TEXT SECTION |
BEGIN
Other product companies working in plagiarism detection, such as Turnitin, will also enter the arms war. Costs will inevitably rise for institutions as new “value-add” services such AI Detection are bolted on.

Academic departments will re-examine their assessment design.  The recent welcome shift away from unrealistic (and not terribly useful in real life) modes of assessment such as exams will return with vengeance and on steroids.  This exam artillery was never helpful and now it may be damaging especially to those from minority backgrounds.

Other strategies will include efforts at “designing out” misconduct opportunities. Multiple assessment points will be embedded. All will lead to increased costs and take away valuable time that can be used to support students properly.

Meanwhile, what of the students, who are potentially future consumers of enhanced ChatGPT 4.0 services? Students driven to potential academic misconduct will spot an opportunity to move away from essay mills and other contract services and want to have more direct engagement to their course assignments and for free.

Given the range of capabilities (albeit with limitations) many more opportunities for misconduct will become available. Students will be able to use ChatGPT on their smart phones during in-class synchronous discussion, as well seeking support in writing 3000 word complex essays or even software programmes.

We are safe in the assumption that ChatGPT or similar platforms are only going to increase in their availability and usage so an alternative approach from both stakeholders is required.

That’s why I’m proposing that given ChatGPT offers a new sweet spot of opportunity for 21st Century HE, we should embrace it rather than fight it.
END
INFORMATION PROVIDED |
BEGIN
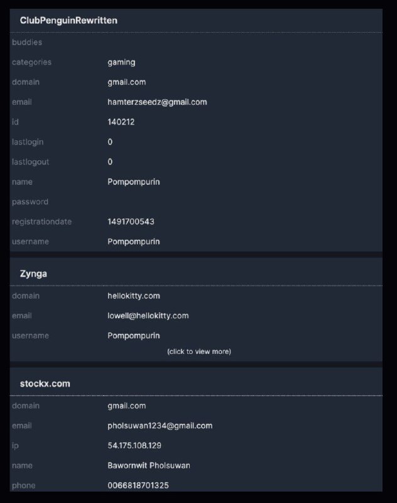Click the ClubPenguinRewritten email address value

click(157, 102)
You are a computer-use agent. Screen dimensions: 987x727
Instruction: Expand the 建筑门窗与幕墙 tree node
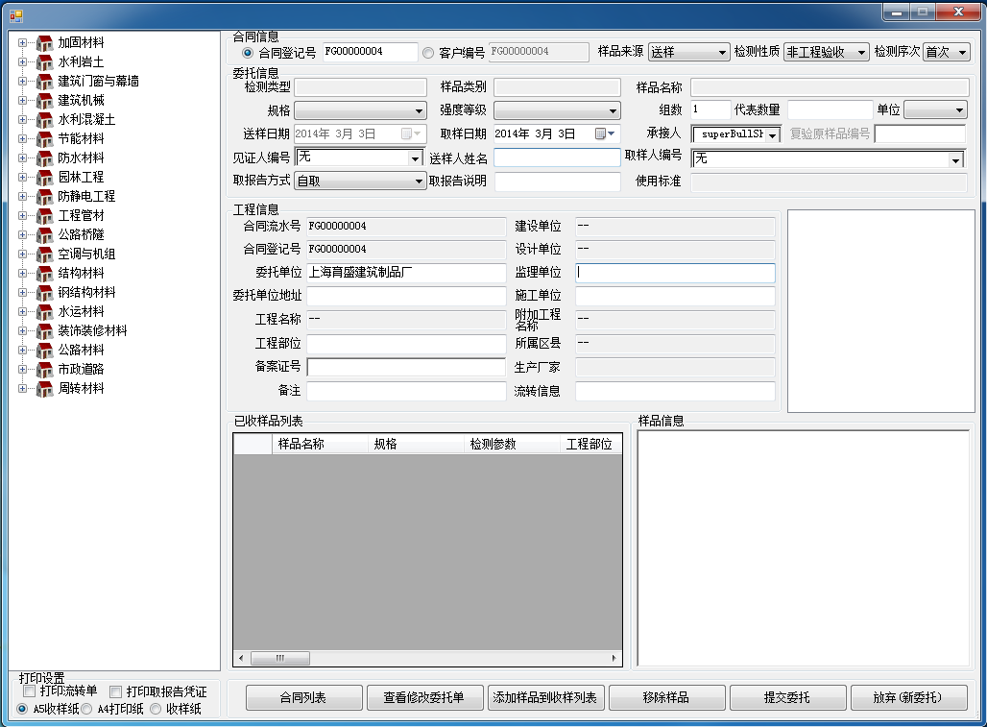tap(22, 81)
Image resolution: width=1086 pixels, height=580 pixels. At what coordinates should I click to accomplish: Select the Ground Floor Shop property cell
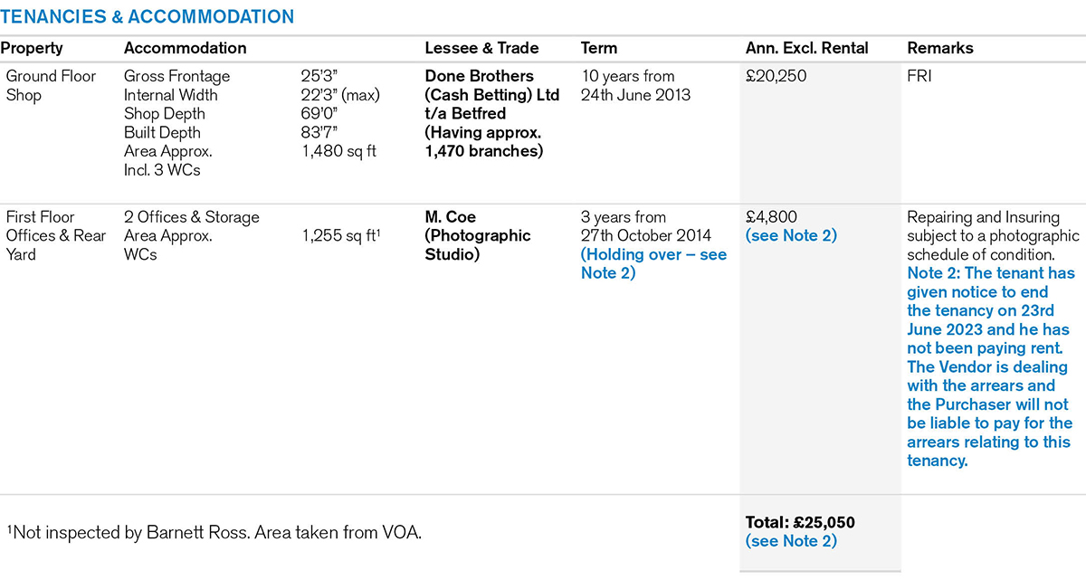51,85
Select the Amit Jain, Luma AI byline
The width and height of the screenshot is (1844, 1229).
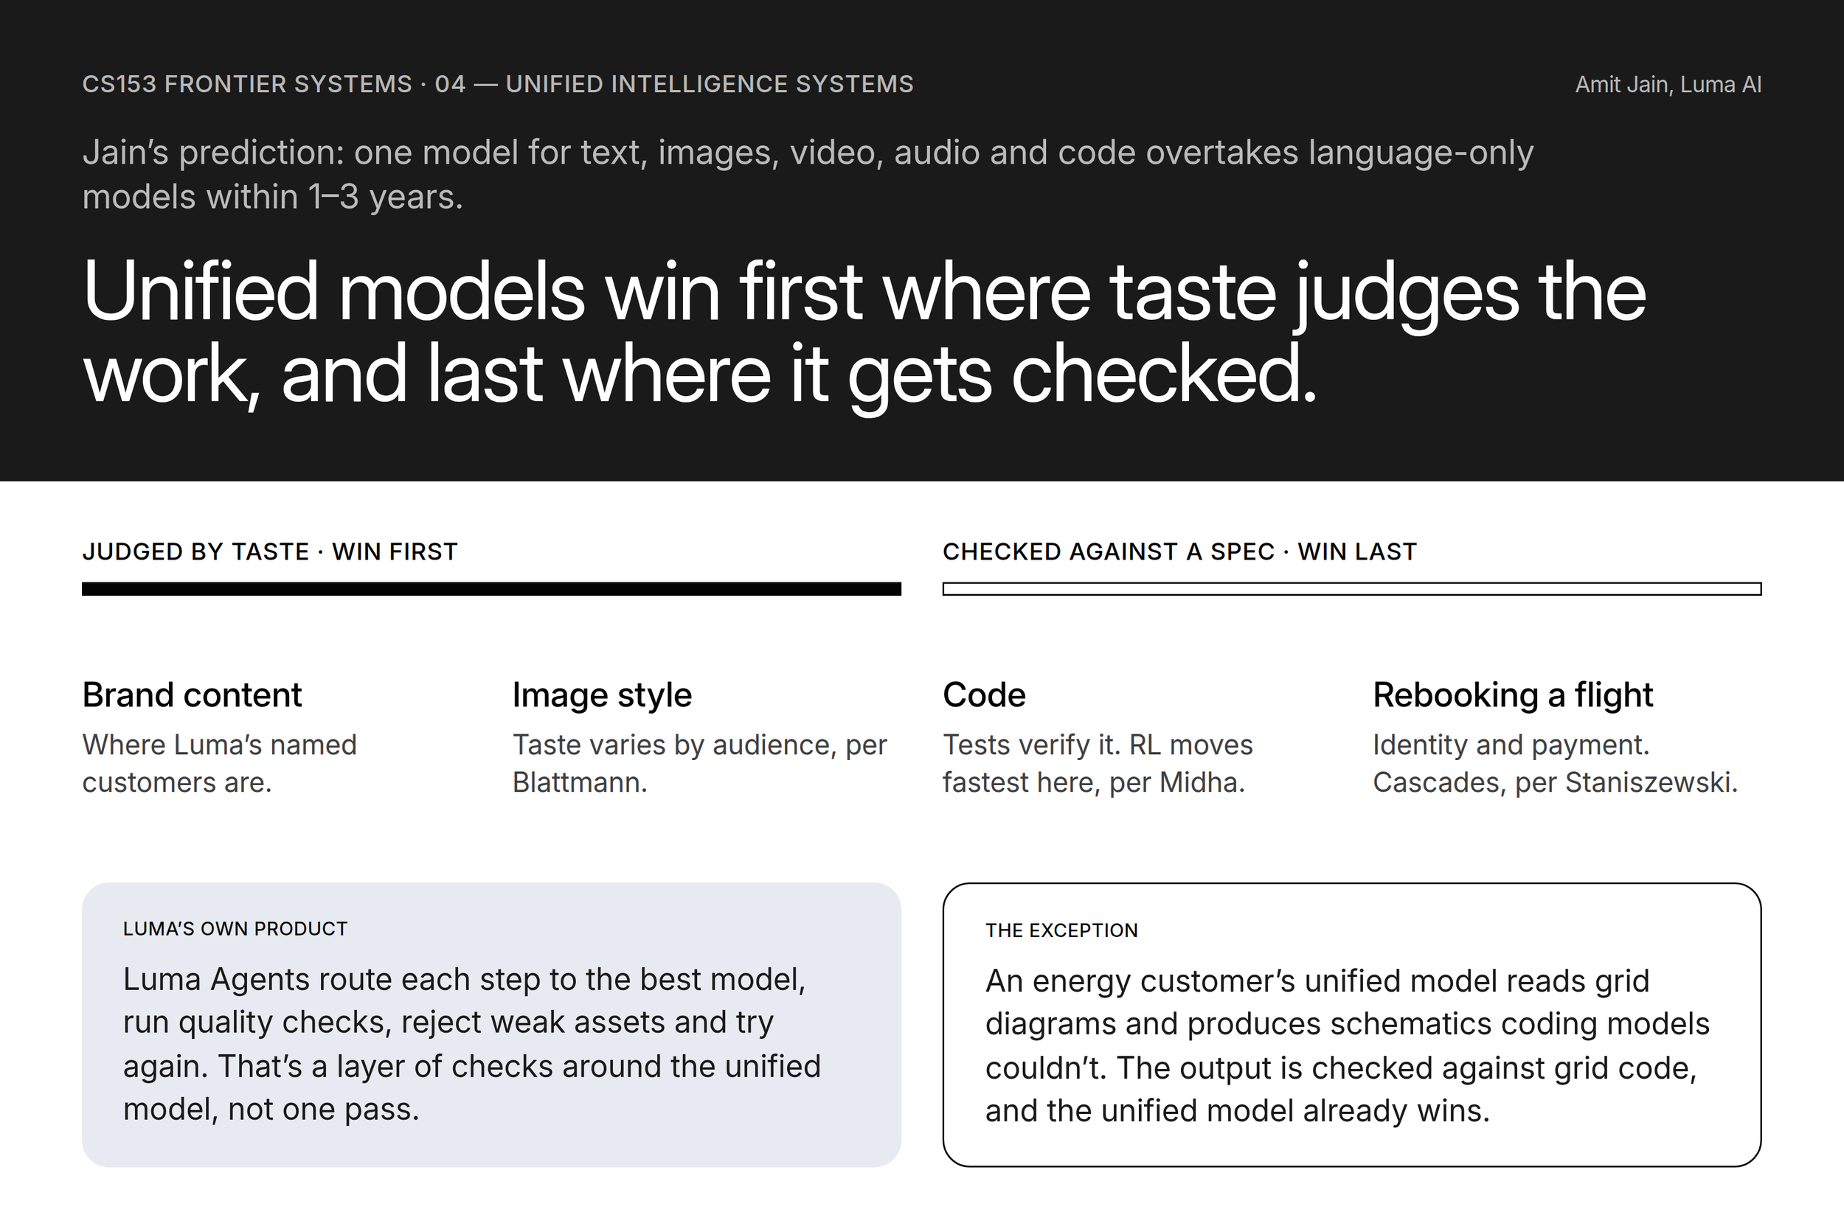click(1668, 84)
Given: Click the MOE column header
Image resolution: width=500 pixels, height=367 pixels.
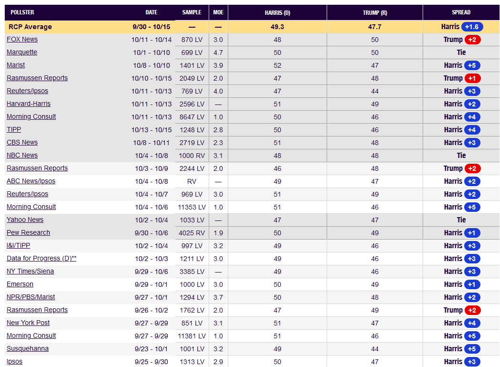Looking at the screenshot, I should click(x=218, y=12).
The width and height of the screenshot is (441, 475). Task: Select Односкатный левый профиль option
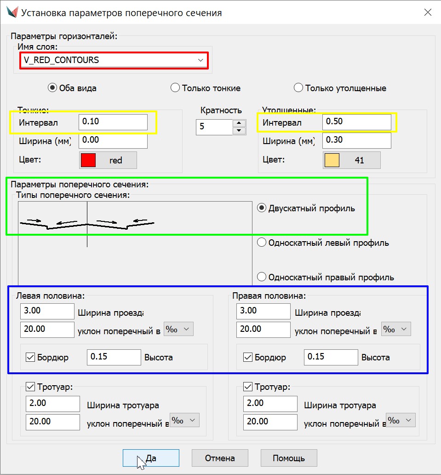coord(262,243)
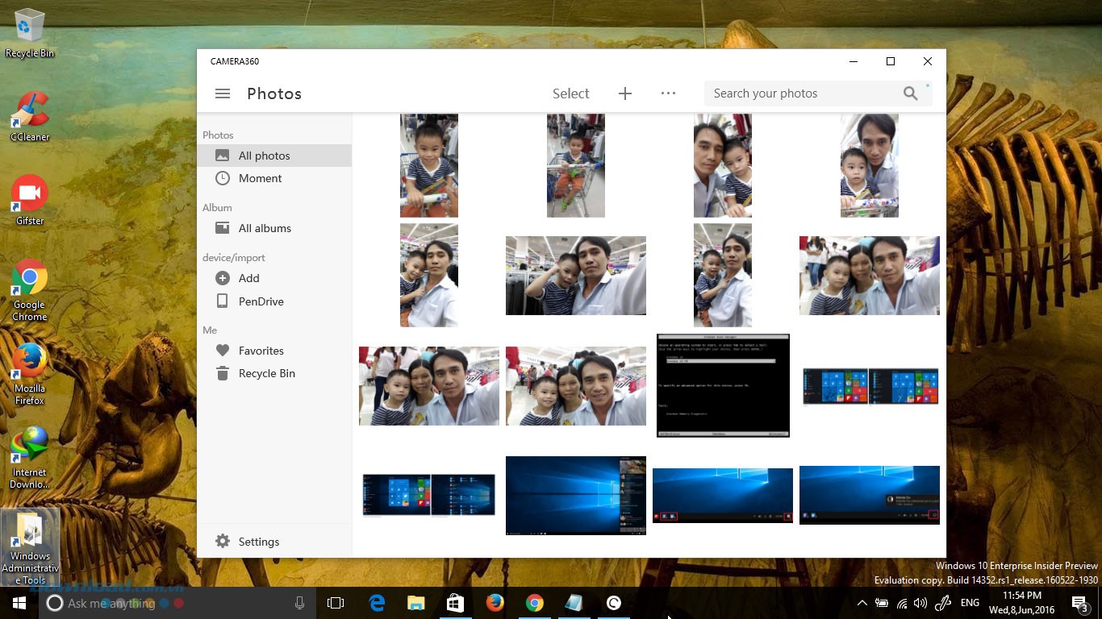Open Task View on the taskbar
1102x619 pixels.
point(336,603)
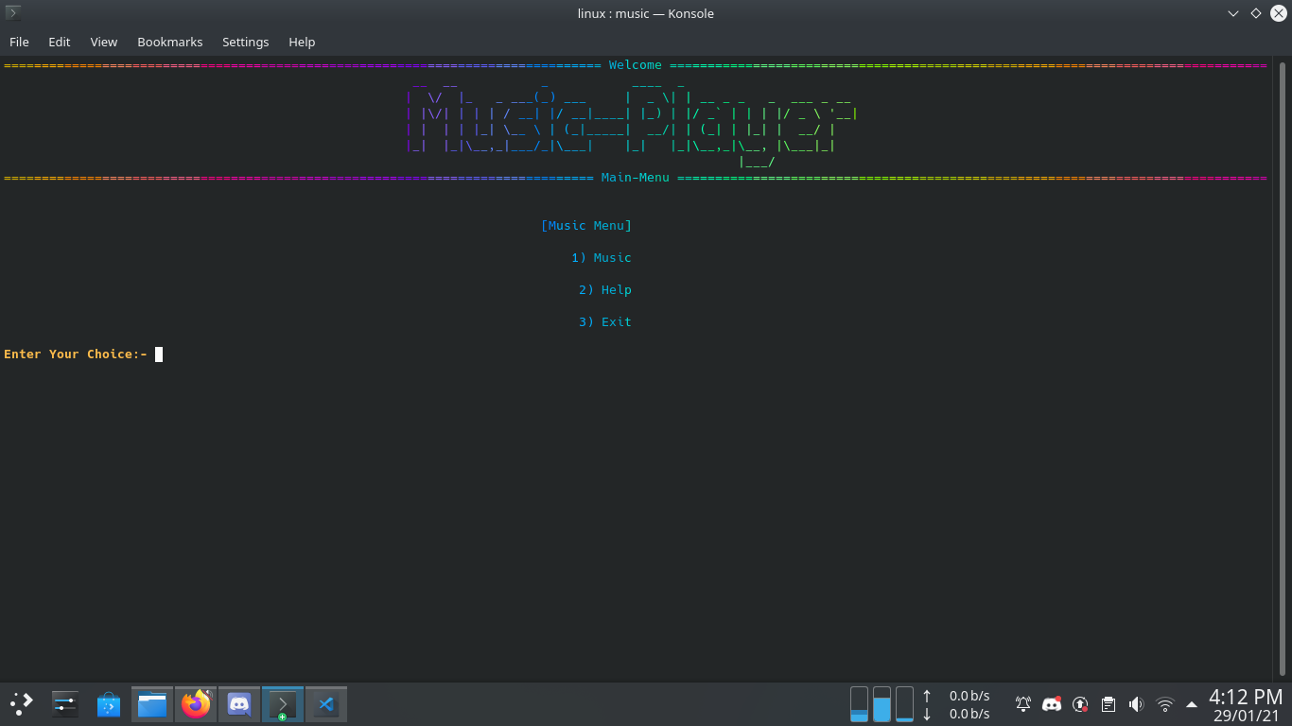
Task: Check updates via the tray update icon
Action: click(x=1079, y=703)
END
ASSIGNED TASK 1 | Please update the ChatGPT commentary between "We are safe" and "than fight it.", inclusive, replacing "stakeholders" with "groups".
ASSIGNED TASK 2 | Extend the ChatGPT commentary past its final sentence.
The listing is unrelated material, separate from the ChatGPT commentary.

ANSWER AREA 1 |
We are safe in the assumption that ChatGPT or similar platforms are only going to increase in their availability and usage so an alternative approach from both groups is required.

That’s why I’m proposing that given ChatGPT offers a new sweet spot of opportunity for 21st Century HE, we should embrace it rather than fight it.

ANSWER AREA 2 |
Here are some alternative ways of using ChatGPT:

  1. For Faculty: Design assessments that incorporate deliberate use of ChatGPT so that students can demonstrate how they refine their submission requests to ChatGPT to get better answers. Award marks for enhancing the outputs with assumption that presented work has been partially generated. A good practical example of this is the academic paper on ChatGPT by Cotton et al. Input to ChatGPT that helps develop useful starting point text and how the final output is enhanced through factual error correction, grammar improvements and citations are all examples of important academic writing skills.
  • For Students: Starting an assignment, such as an essay, is often a major stumbling block. Structure of essays also exhibit cross-cultural differences.  ChatGPT is excellent in generating some initial ideas that can be further developed using more traditional academic approaches. Used in this way, ChatGPT becomes the sage on the side with the added bonus of supporting decolonisation agendas.  Another common question students ask is how to structure essays. ChatGPT can help in this too. Is it possible then, that ChatGPT will actually release scarce teaching resources? It seems so. Tutors can then focus on helping students with content and other higher order support.
  • A third potential use of ChatGPT is in the actual interaction between the teacher and the pupil. The platform and the outputs can become a boundary object for critical discussions in classroom settings. It can be used for generating false positives and other boundary conditions to help explain problems and solutions, spurious claims and other critical thinking needs. Further advantage is gained by the mediation through a technological platform that is strongly aligned with post-Covid Hyflex teaching models.

A third stakeholder also stands to benefit from this new learning technology. New software tools can be imagined. Just think: An essay authoring environment that integrate argumentation frameworks such as Toulmin, with ChatGPT capability,  Google scholar search with Mendelay citation. Could that be a potential software package that students might get bundled in with the latest tablet device at the start of term?

Pro-vice chancellors of Education are hopefully commissioning local research to get to grips with understanding the impact of ChatGPT. There are lots of pedagogic research questions worth exploring such as protocol frameworks for using ChatGPT as an additional virtual teaching assistant, or even implementing/prototyping example tool chains such as that mentioned earlier. It’s not all gloom. We can make ChatGPT work!